Show that "$\Gamma \models S \Rightarrow \Gamma \vdash S$" entails "if $\Gamma \nvdash P \And \sim P$ then $\Gamma$ is satisfiable"
I'm primarily confused with the notation being used here. In particular, I understand that "satisfiable" means there is at least one interpretation that makes $\Gamma$ true, but I'm not sure what $\vdash$ means nor what the statement $\Gamma \models S \Rightarrow \Gamma \vdash S$ means. The first part tells me that $\Gamma$ "makes true" $S$, or that there is no interpretation which makes $\Gamma$ true and $S$ false, but I don't understand how to interpret what comes after this (the "$\Rightarrow \Gamma \vdash S$" part). I'd really appreciate if someone could clear up this notation for me.

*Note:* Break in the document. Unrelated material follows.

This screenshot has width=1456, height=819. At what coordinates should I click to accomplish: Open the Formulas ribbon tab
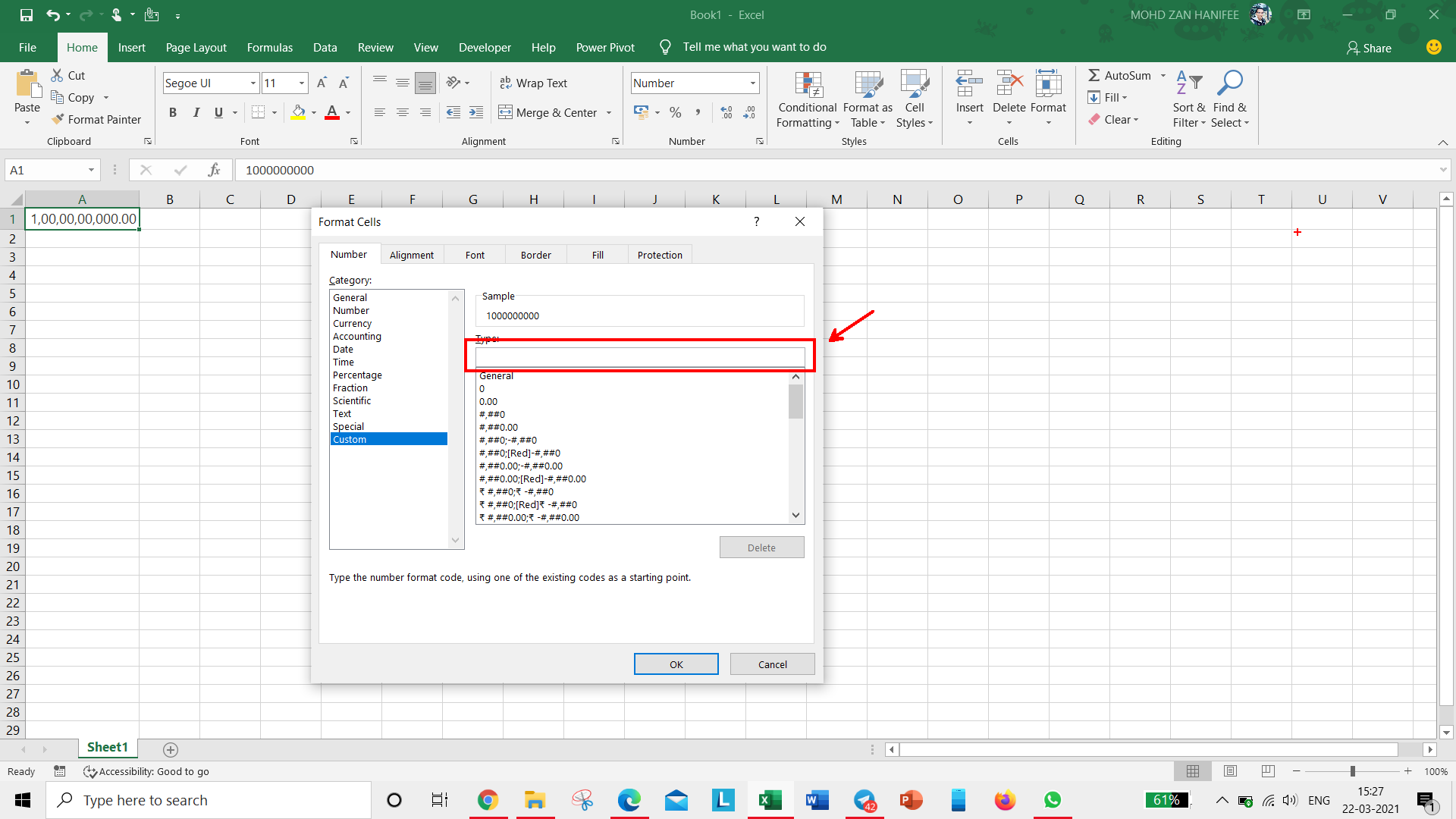point(269,47)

So I think this is what we may want to do. Suppose for contradiction that $\Gamma$ is not satisfiable. This means that $\Gamma$ has no models. Now, fix some sentence $P$ and let $S \equiv P \wedge \neg P$. Now, $\Gamma \models S$ will be vacuously true since there are no models of $\Gamma$, (i.e. any model of $\Gamma$ will satisfy $S$). So by the hypothesis, we have that $\Gamma \vdash S$. But this means $\Gamma \vdash P \wedge \neg P$ contradicting the hypothesis that this does not happen.